Con la llegada de la Semana Santa, los chiringuitos situados en la playa de Castelldefels se han puesto en marcha para iniciar la temporada. Los establecimientos están ultimando detalles técnicos, revisando los servicios e incorporando nuevas medidas medioambientales con el objetivo de ofrecer una experiencia más confortable, sostenible y atractiva para los visitantes.
Oferta musical mensual con límites estrictos
Esta temporada, cada chiringuito podrá organizar un máximo de un evento musical mensual. Según las normas establecidas, estas actuaciones deberán finalizar antes de las 21 horas y cumplir restricciones acústicas rigurosas: no podrán superar los 91 decibelios, mientras que la música habitual debe estar limitada a un máximo de 75 decibelios.
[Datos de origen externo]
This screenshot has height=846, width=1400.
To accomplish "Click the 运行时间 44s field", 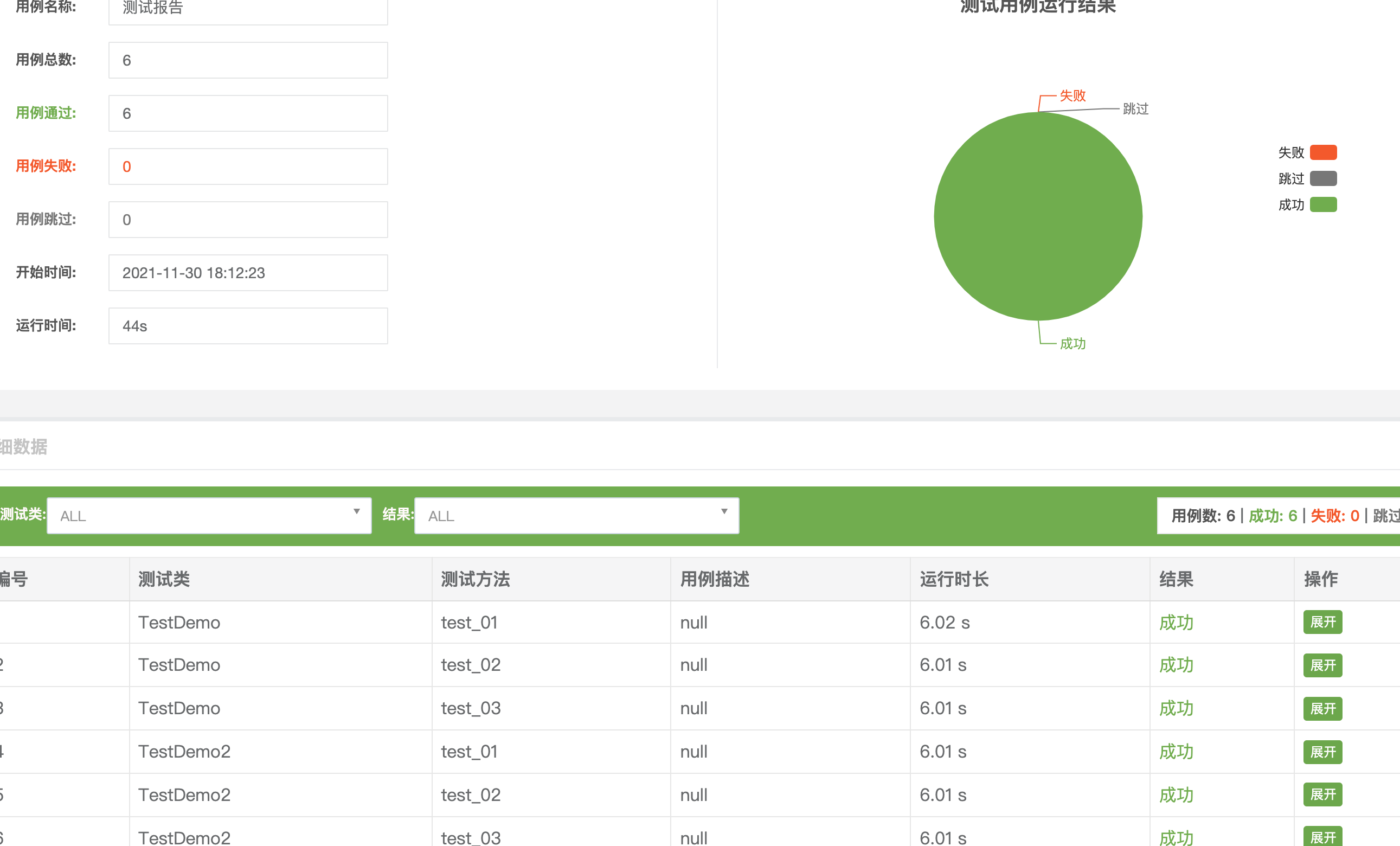I will pyautogui.click(x=248, y=325).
Además, no está permitido programar conciertos simultáneos en dos chiringuitos contiguos, y cada actuación no podrá exceder las dos horas. Los responsables de los locales dispondrán de limitadores acústicos calibrados y certificados, y deberán acompañar cada solicitud de actuación con un estudio detallado sobre el impacto sonoro.
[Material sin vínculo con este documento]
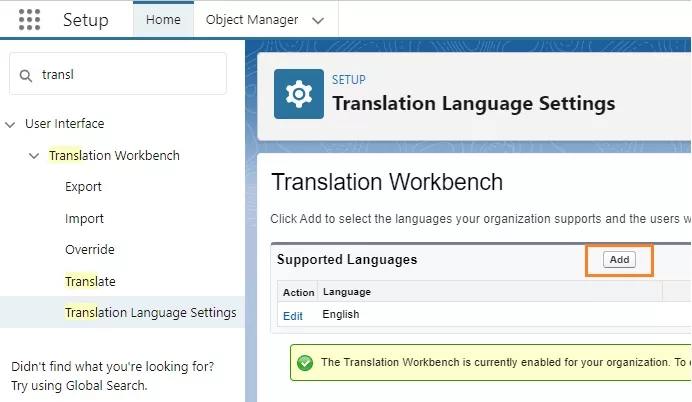The image size is (692, 402).
Task: Click the Action column header
Action: point(298,292)
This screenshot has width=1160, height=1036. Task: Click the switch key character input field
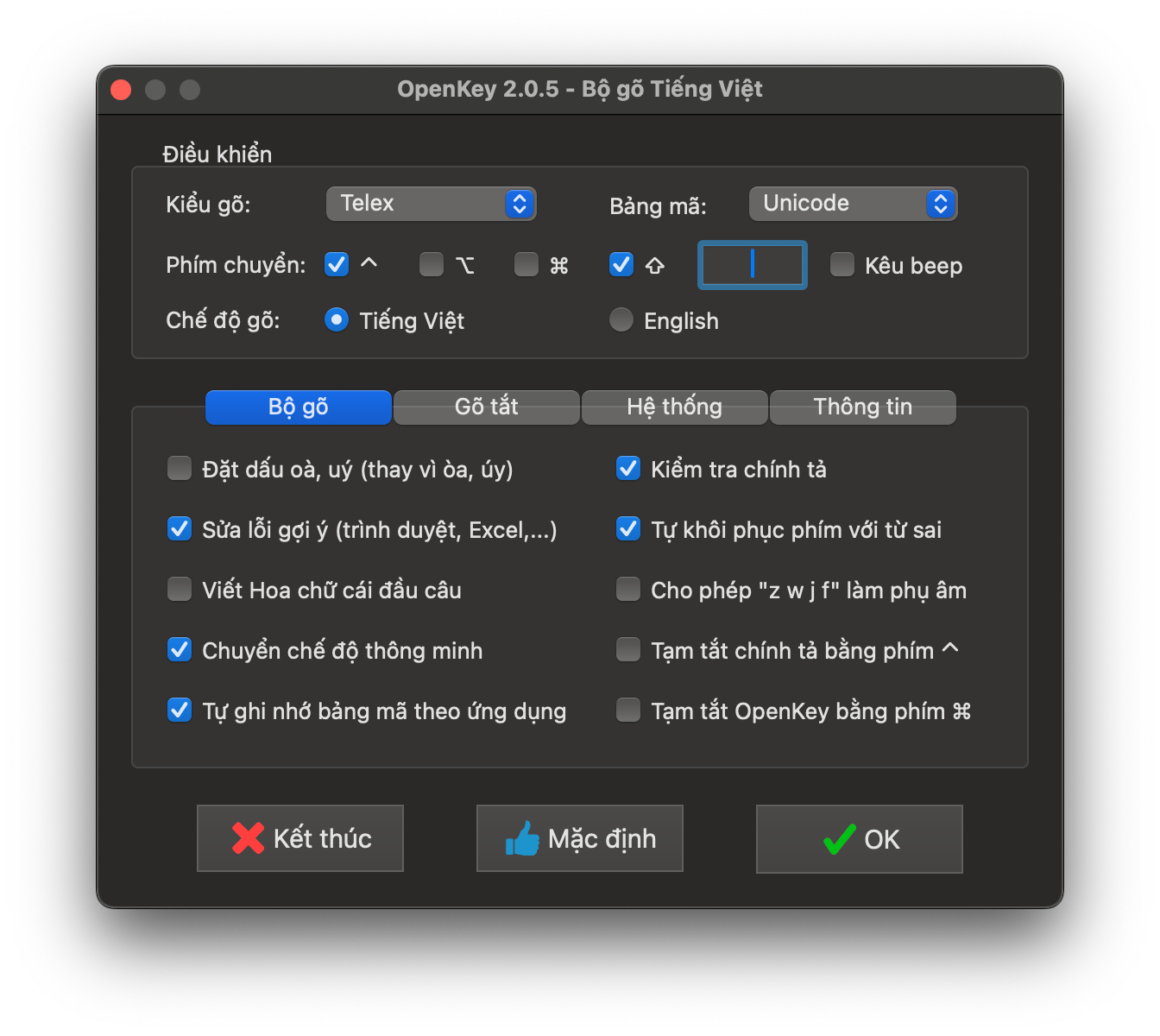point(753,265)
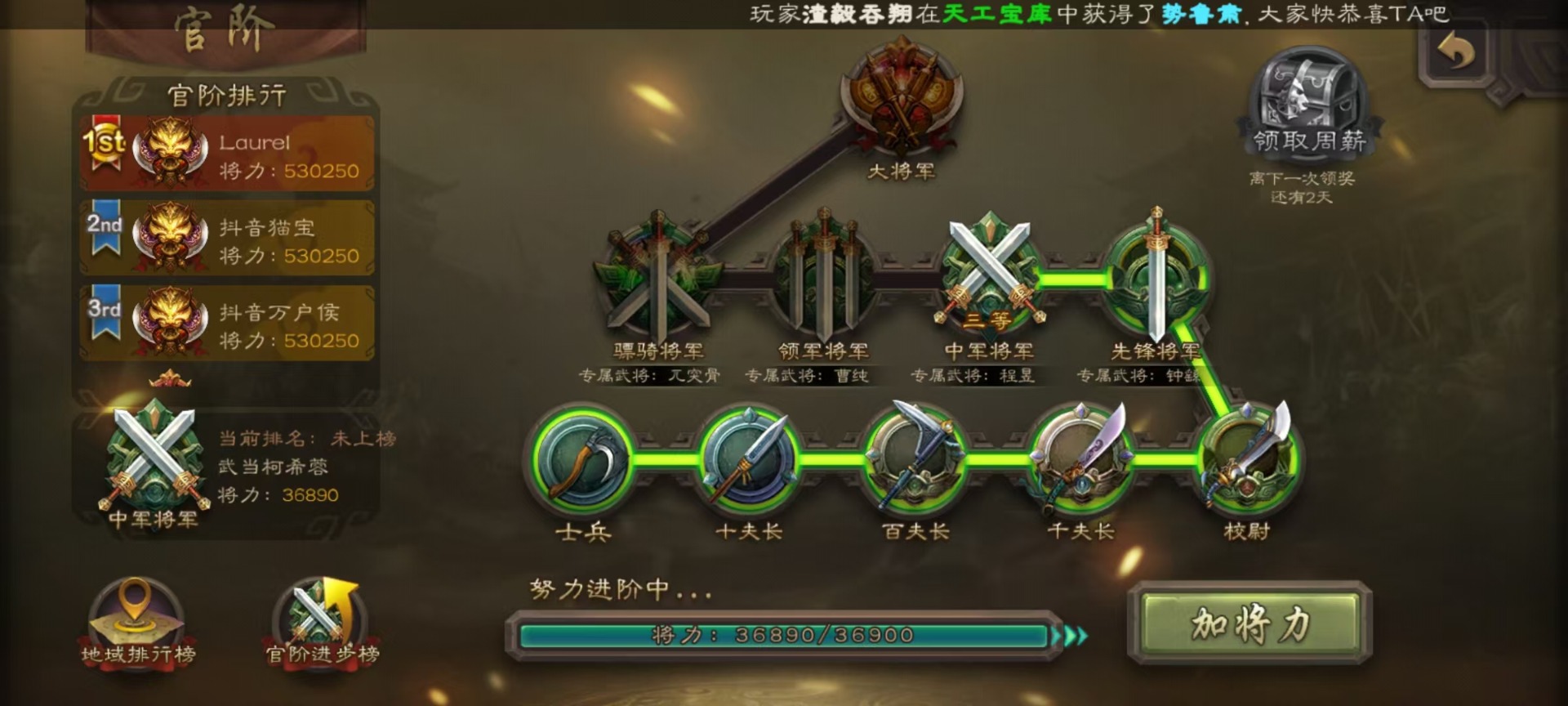Expand ranking list via small arrow ornament
This screenshot has width=1568, height=706.
pyautogui.click(x=170, y=378)
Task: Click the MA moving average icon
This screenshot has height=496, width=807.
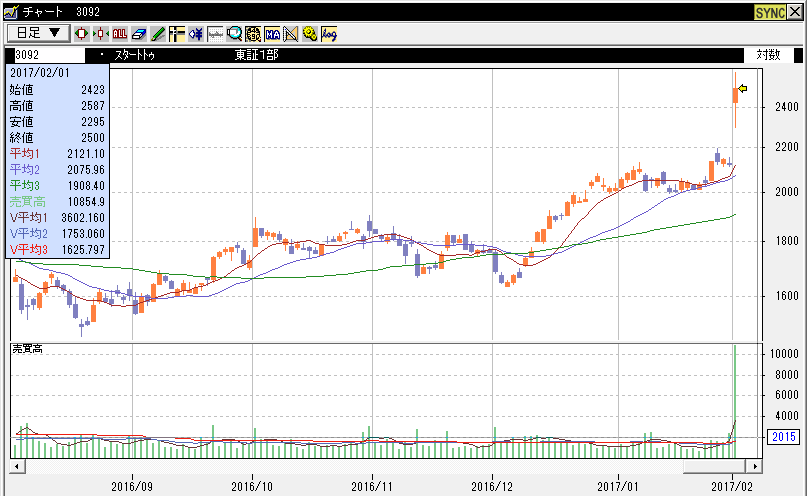Action: (x=272, y=33)
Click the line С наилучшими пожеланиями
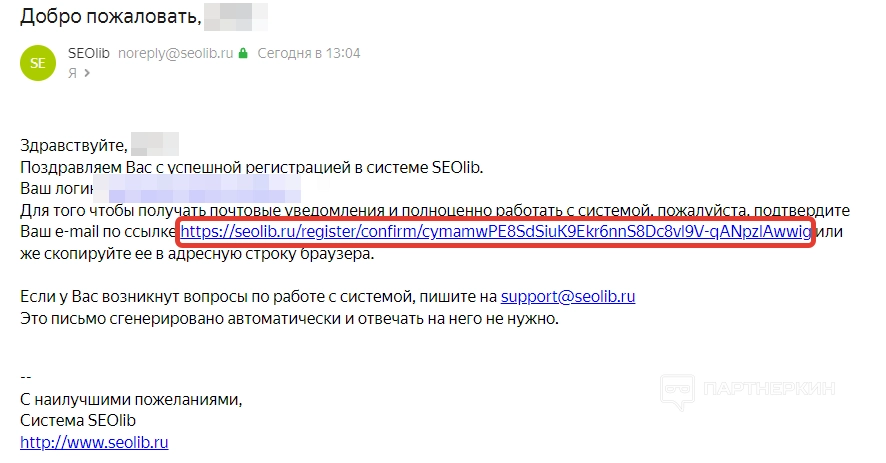The image size is (886, 463). pyautogui.click(x=131, y=398)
Marcos Soler, concejal de Playas, ha afirmado que "en esta nueva licitación hemos querido que todos los chiringuitos puedan tener música en directo, que puedan hacer actuaciones". También ha remarcado que "todos los chiringuitos lo podrán hacer, una vez al mes, siempre en horario de tarde y con un nivel de decibelios que no puedan molestar y adecuados a lo que marca la ley. La idea es que cada propietario pueda dinamizar su chiringuito, pero respetando la convivencia y sin molestar a los vecinos".
Listado oficial de chiringuitos para el periodo 2026-2029
La playa contará este año con un total de 12 chiringuitos, fruto del proceso público de adjudicación para cuatro años (2026–2029). Estas son:
- Playa de la Pineda: Mona Roja, Chalito, Playeros, Ananda
- Playa de Lluminetes: Santa Garota, Bolero Beach
- Playa del Baixador: Tibu-ron, Dolce Vita, Ancla, Cocody, Iguana y Onador
Licitación exigente para garantizar sostenibilidad y calidad
El Ayuntamiento ha concedido las licencias después de un proceso selectivo muy riguroso orientado a asegurar una gestión sostenible del litoral. En total se presentaron 28 propuestas para cubrir las 12 ubicaciones disponibles.
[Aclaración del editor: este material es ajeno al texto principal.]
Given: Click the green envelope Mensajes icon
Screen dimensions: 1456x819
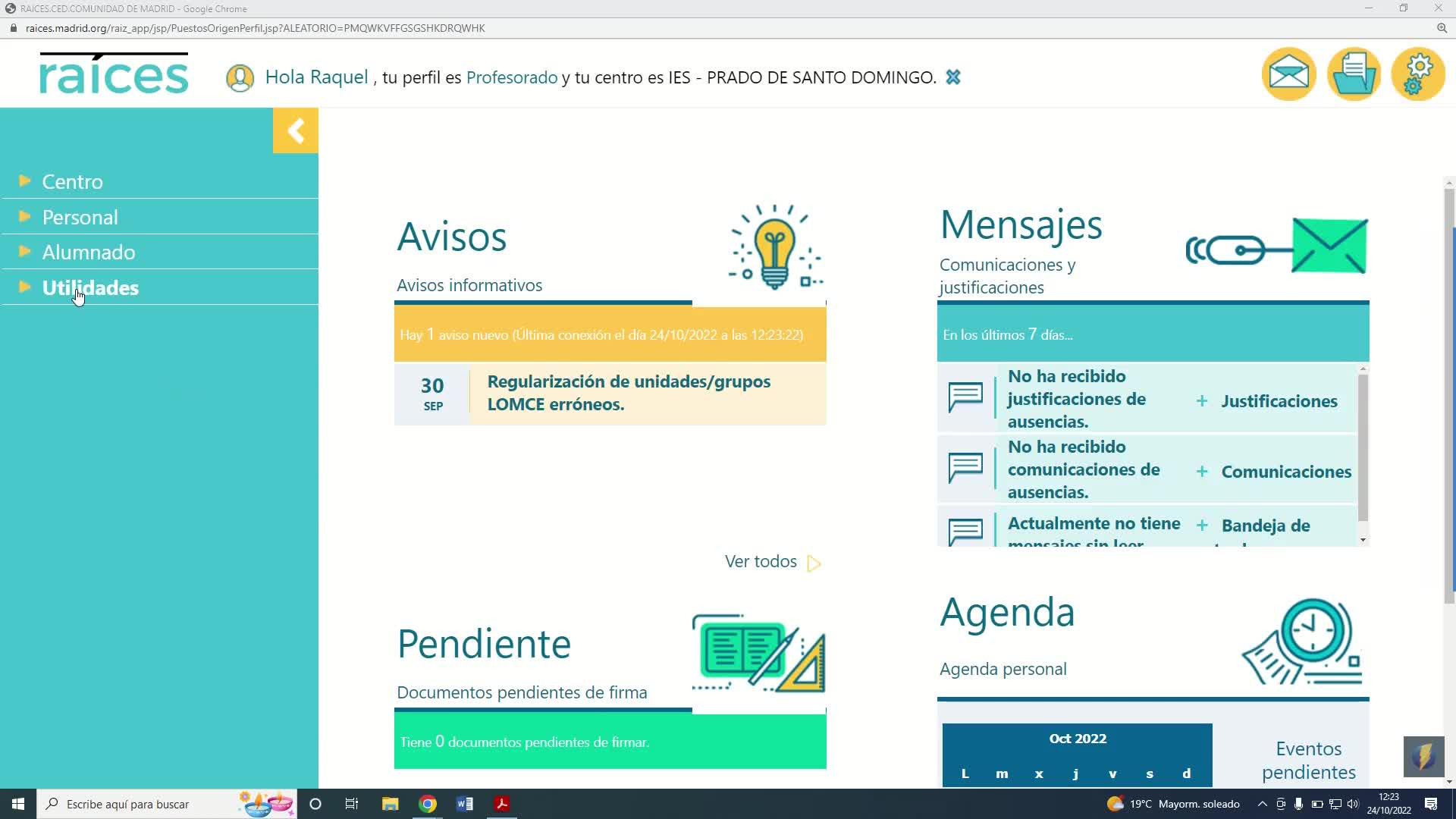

Este proceso ha contado con el apoyo técnico de expertos procedentes de la Universidad de Girona, quienes han asesorado sobre criterios ambientales, sociales y culturales para garantizar coherencia con los objetivos municipales en materia de desarrollo sostenible.
Se han valorado aspectos como la capacidad de los proyectos para integrarse armónicamente en su entorno o el cumplimiento estricto de los requisitos medioambientales y sociales. El objetivo es potenciar una oferta innovadora orientada a mejorar continuamente tanto el servicio como el respeto por el medio ambiente.
Nuevas medidas medioambientales aplicadas a los chiringuitos
Dentro de los criterios incorporados destacan el incremento en colaboraciones entre chiringuitos y entidades ambientales locales —con actividades educativas o acciones divulgativas— así como una limpieza más frecuente de los lavabos para mantener un espacio saludable para los usuarios.
También se ha implantado el uso obligatorio de espumadores de aceites industriales o alimentarios con el fin de impedir vertidos tóxicos a la red pública —una acción clave para minimizar el impacto ecológico durante toda la temporada.